Plaintiff, Douglas Donnachie, is an adult citizen living in Lebanon, Pennsylvania. Defendant FFD is a Nevada Limited Liability Company which offers "deferred deposit transactions," also known as "payday loans," to consumers over the internet. FFD also does business under the name "Cash Supply," as this is the name Plaintiff uses throughout his complaint, the court will use it as well.
As some point prior to 2008, Plaintiff obtained a payday loan from Cash Supply. Although Plaintiff intended to repay this loan, the interest accrued too quickly for payments to be feasible. When Plaintiff failed to make payments on his loan, Cash Supply first attempted to collect the loan in-house. When this failed, Cash Supply sent Plaintiff's account to various debt collection agencies. Sometime around October of 2008, Plaintiff was contacted by Accounts Receivable Management of Florida ("ARM"), a company claiming to be collecting on behalf of Cash Supply. The following month, Plaintiff sued ARM for violations of the Fair Debt Collection Practices Act, 15 U.S.C. § 1692, et seq. Around April of 2009, the parties settled this suit with the agreement that ARM was to pay Plaintiff's debt to Cash Supply in full.
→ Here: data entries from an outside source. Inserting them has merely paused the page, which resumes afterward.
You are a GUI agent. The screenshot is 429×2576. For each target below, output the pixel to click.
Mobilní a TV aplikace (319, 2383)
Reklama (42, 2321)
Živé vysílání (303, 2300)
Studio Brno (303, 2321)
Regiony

In 2009, Plaintiff contacted the Debt Relief Network ("DRN") to help him repay his outstanding debts. On September 16, 2009, AIS Services, LLC ("AIS") contacted DRN about negotiating a settlement for the debt Plaintiff owed to Cash Supply. At this time, DRN was not aware that Plaintiff had already settled this debt and had been relieved of any legal obligation to Cash Supply. As such, DRN agreed to settle the debt with AIS, and withdrew the funds from Plaintiff's debt settlement escrow account. Around December of 2009, Plaintiff sued ARM again and again ARM was to pay the debt in full to Cash Supply.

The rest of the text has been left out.